An Abortion Rights Win & Loss
Oregon's governor signed a law expanding insurance coverage for abortion procedures and other reproductive health services, while Texas' governor signed a law restricting insurance coverage for abortions.
More Tampons & Pads In Prisons
The Federal Bureau of Prisons mandated that facilities offer female inmates a variety of tampons and pads for free, increasing access to the necessary products.
A Long Read For The Weekend
Jia Tolentino explains what she calls Charlottesville's — and America's — "fetish for tradition," which downplays existing racism.

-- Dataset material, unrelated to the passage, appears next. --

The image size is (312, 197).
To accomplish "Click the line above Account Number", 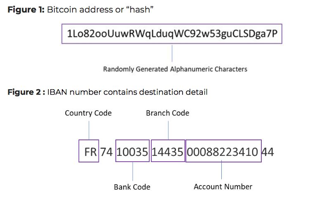I will 221,169.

How To Take Action This Weekend
Along with Heyer, 19 others were injured in Charlottesville on Saturday when a car plowed into a crowd of counter-protesters standing against white nationalism. If you want to donate to the victims, many have fundraisers set up. You can also support local organizations such as the Charlottesville Chapter of the NAACP and the Charlottesville Solidarity Legal Fund working to protect people of color's rights in Virginia.
Tomorrow, there's a "free speech" rally scheduled to take place in Boston. Although the organizers said their group isn't associated with the white nationalists who gathered in Charlottesville, The Boston Globe reports that right-wing extremists plan to speak. If you live near Boston, there are two counter-protests planned, titled "Fight Supremacy!" and "Stand for Solidarity."